*** Opening EXCERPTED DATA ***
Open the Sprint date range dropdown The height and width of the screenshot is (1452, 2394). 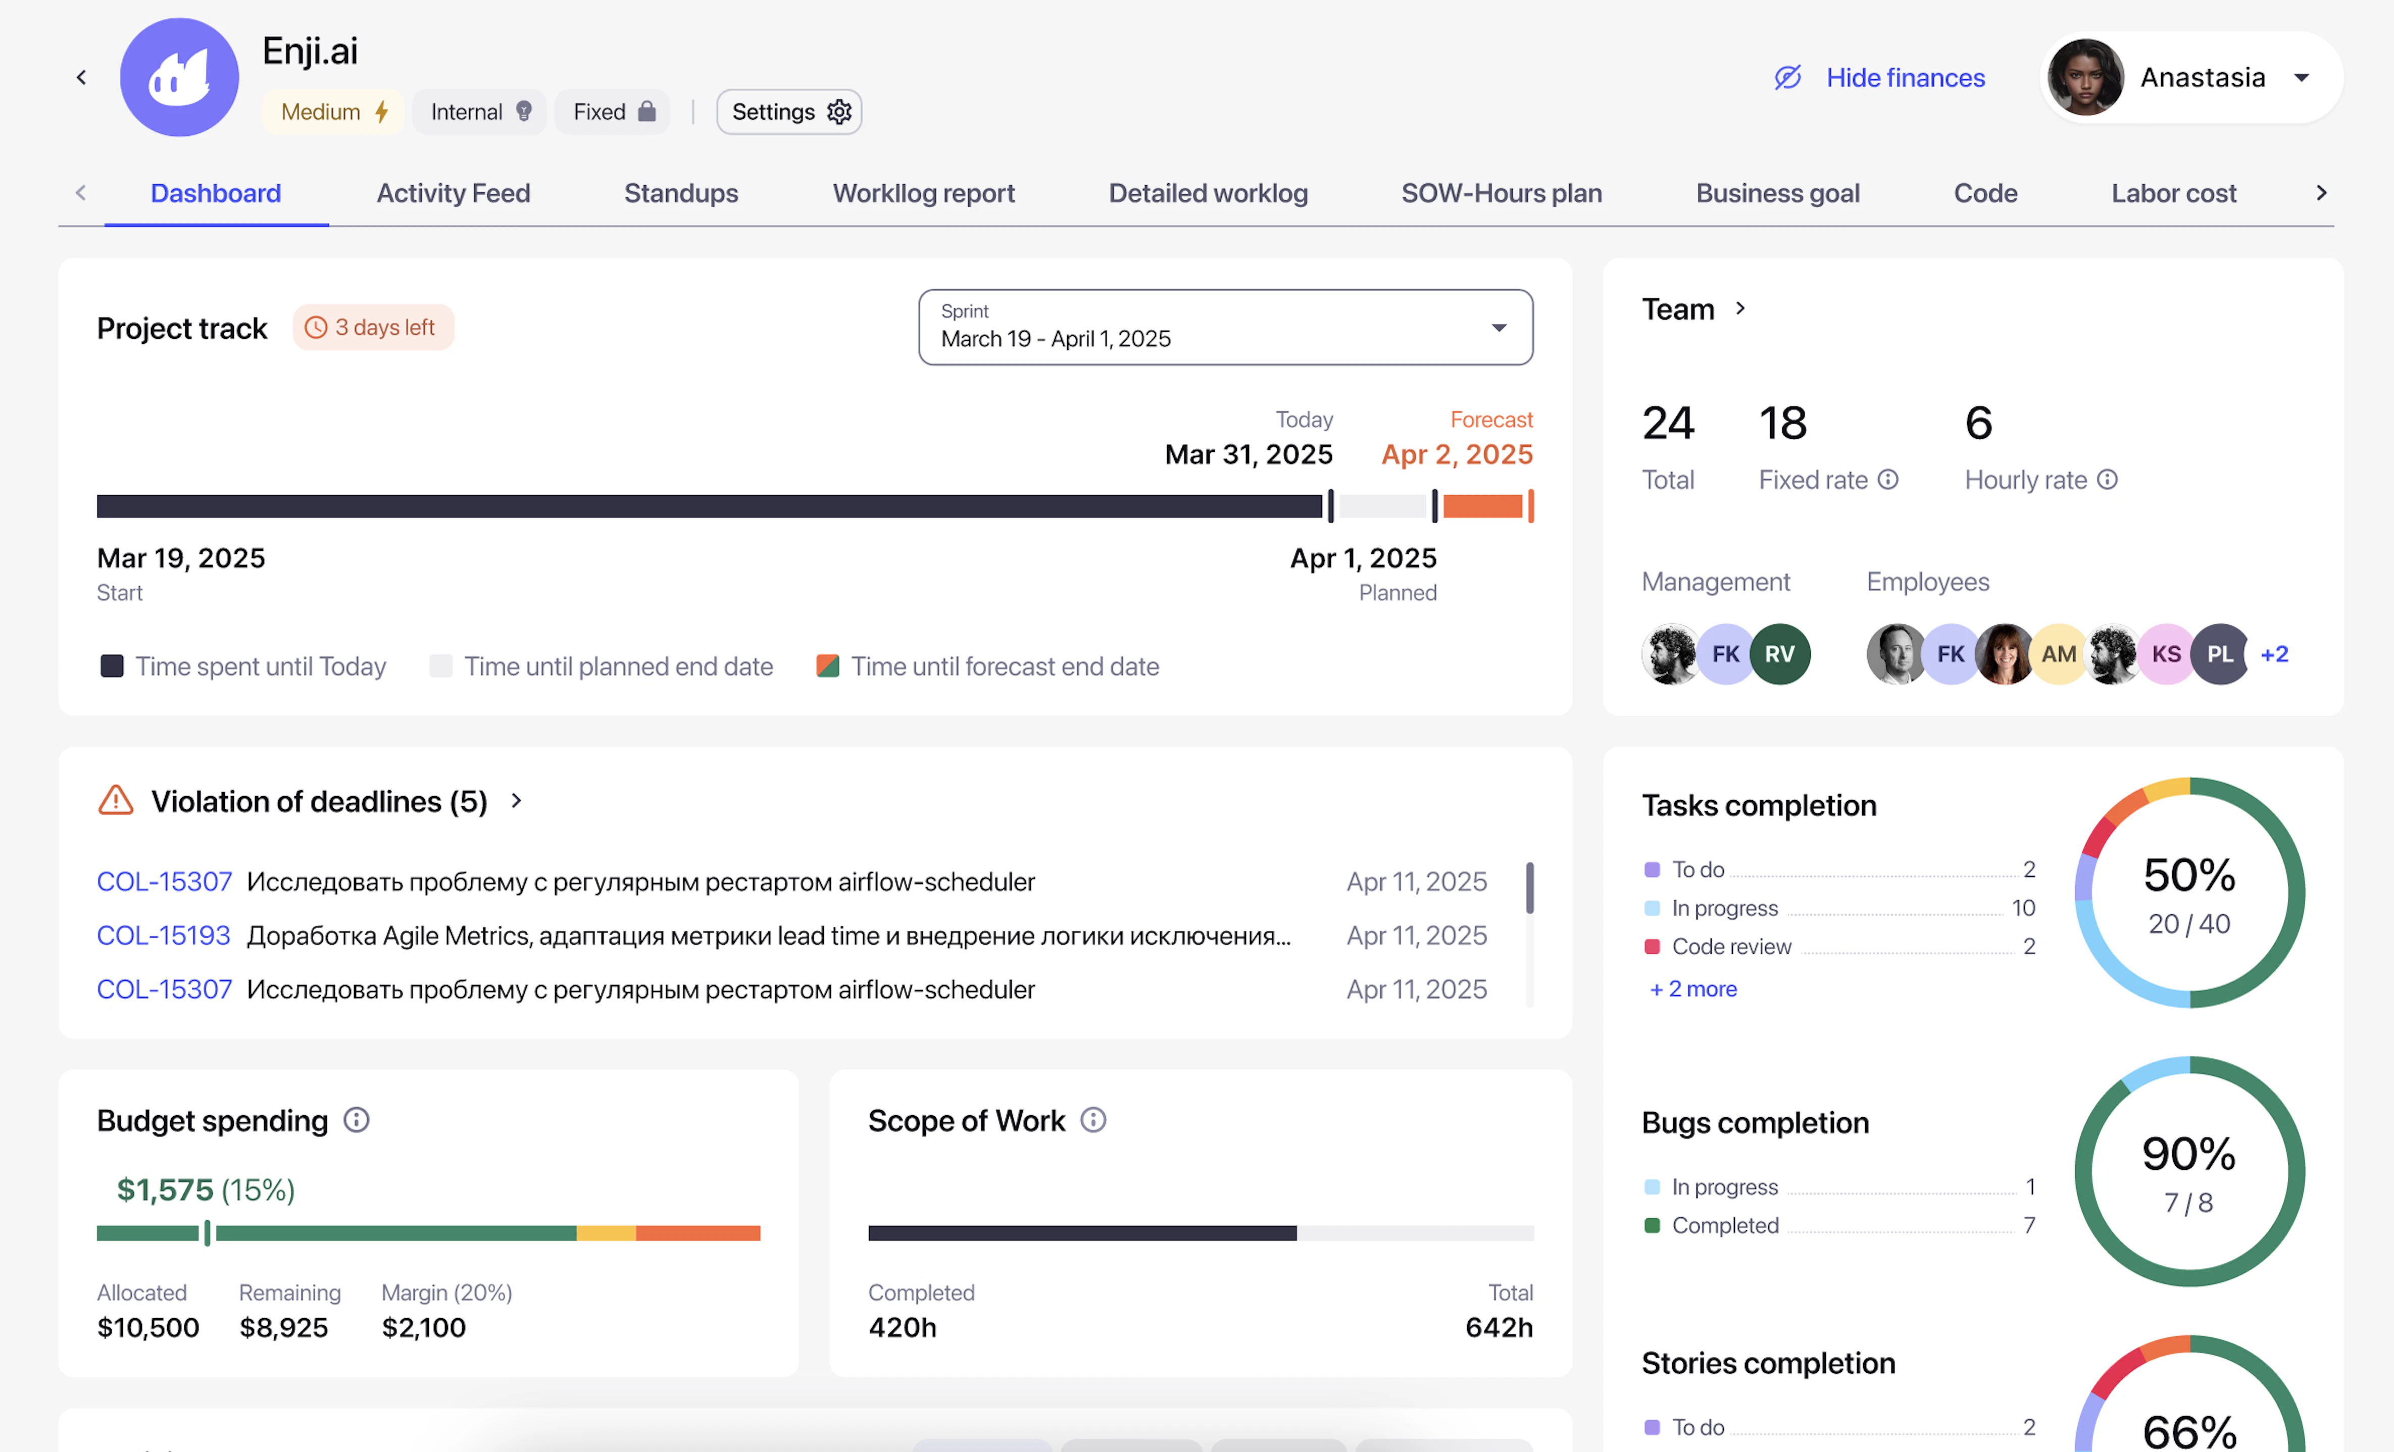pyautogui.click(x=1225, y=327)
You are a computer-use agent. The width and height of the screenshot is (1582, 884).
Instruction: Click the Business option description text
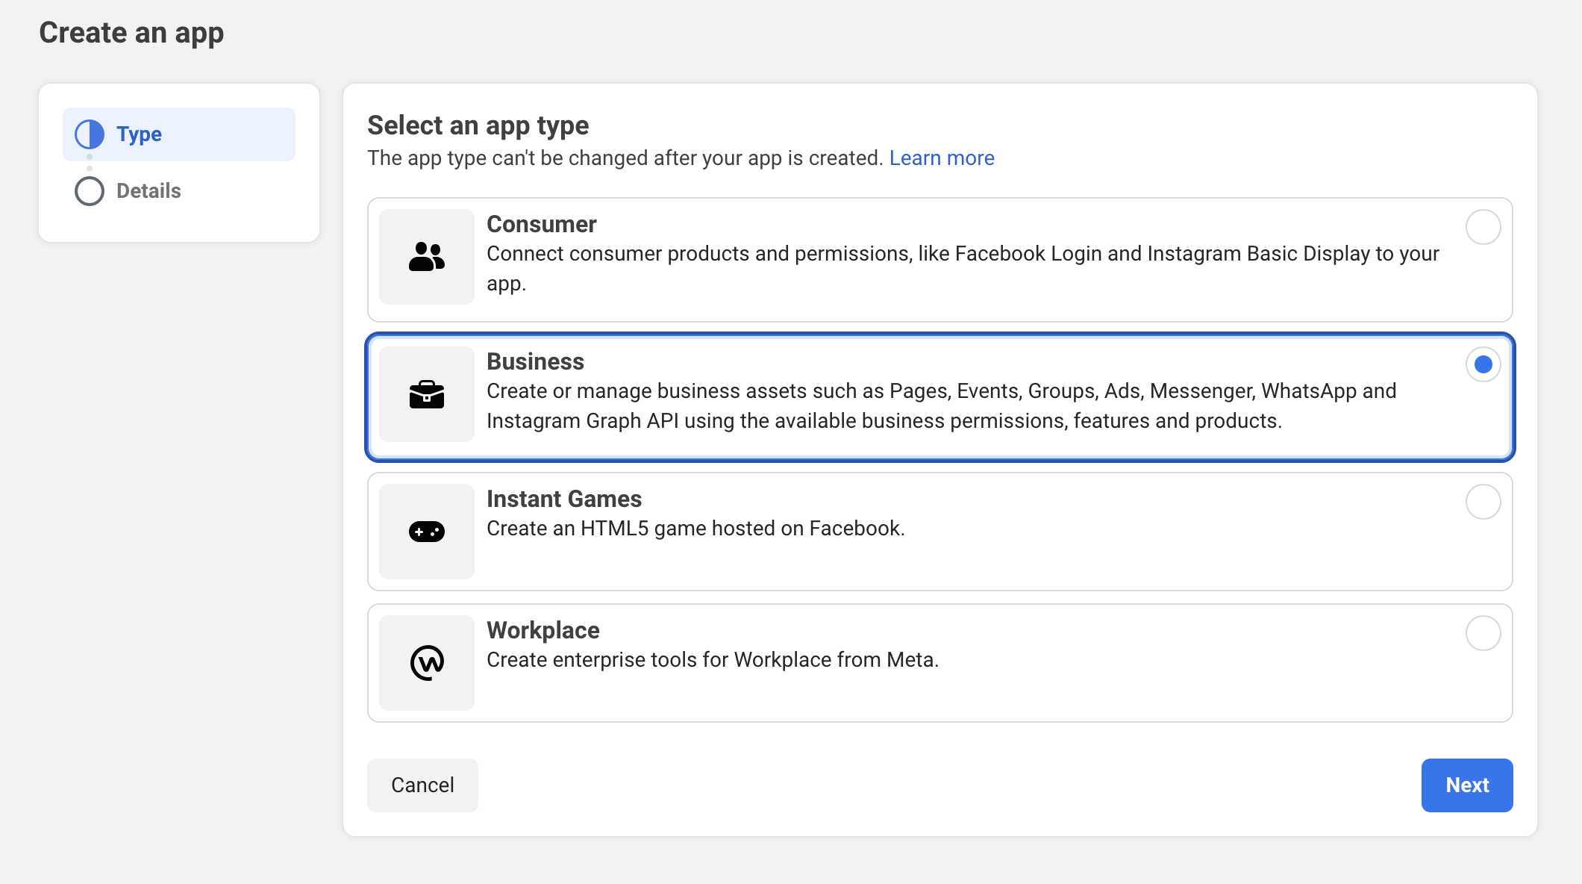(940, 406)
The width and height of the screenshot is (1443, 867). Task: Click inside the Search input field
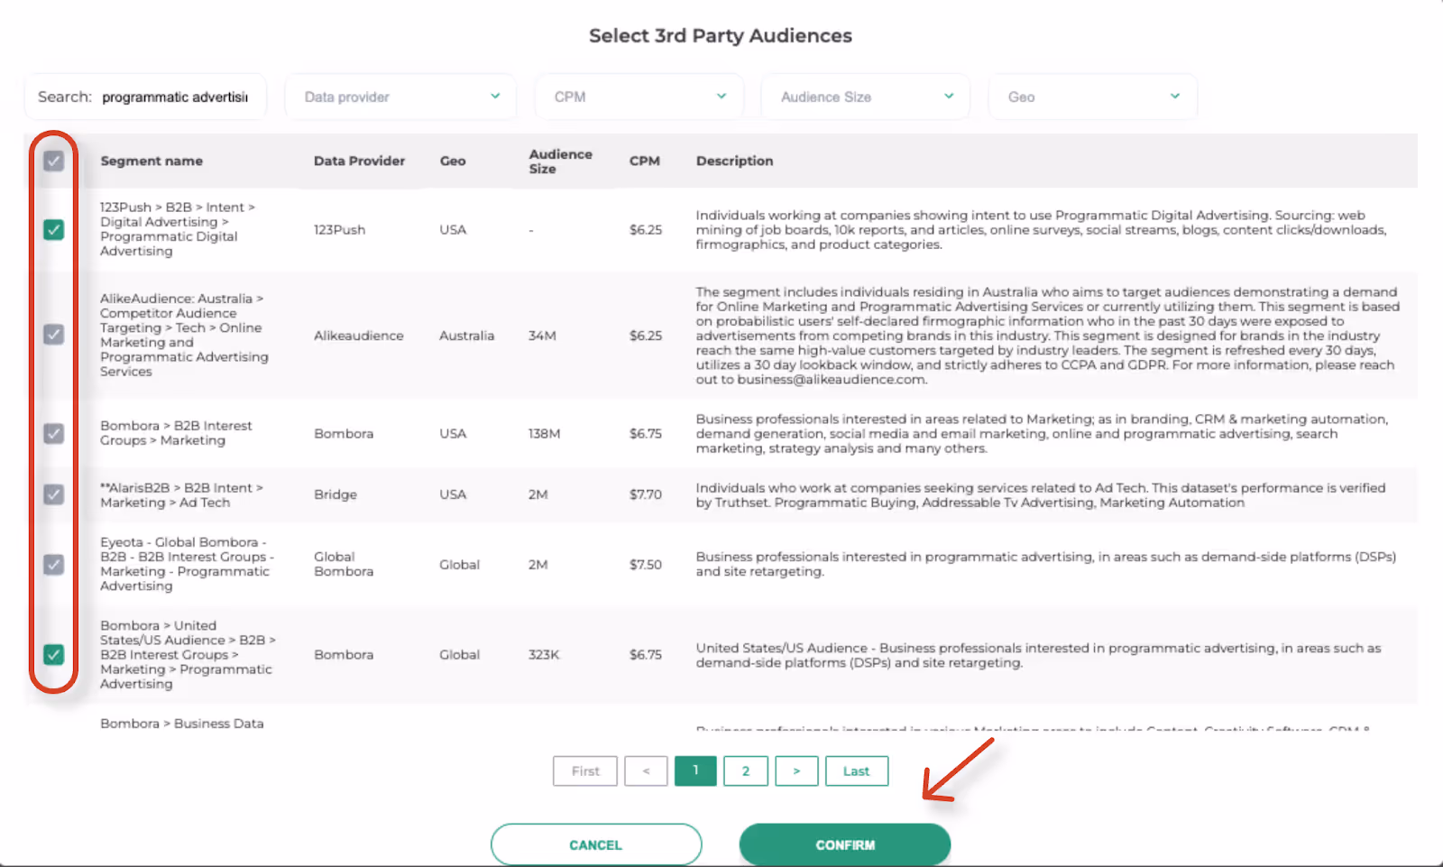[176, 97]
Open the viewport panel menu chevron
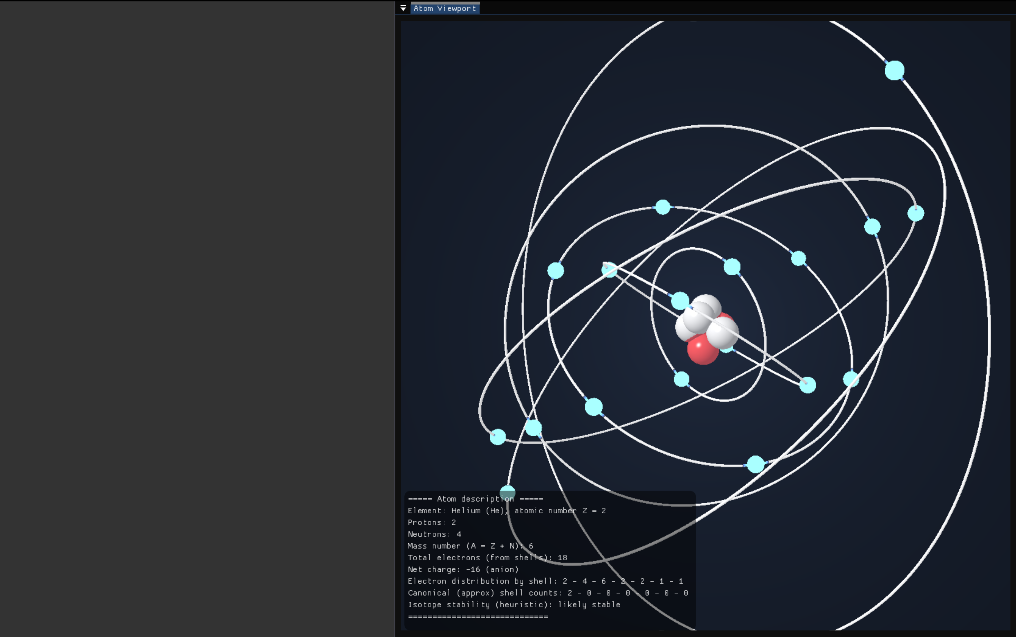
*** Closing EXCERPTED DATA ***
WHAT THE TASK ASKS:
Looking at the records above, extract only the lines from the one with "You are a computer-use" through the last line, exactly, with the pictures left out.

OUTPUT:
You are a computer-use agent. The width and height of the screenshot is (1582, 884).
Instruction: Click the Business option description text
(940, 406)
The width and height of the screenshot is (1443, 867). Task: Click inside the Search input field
[176, 97]
Open the viewport panel menu chevron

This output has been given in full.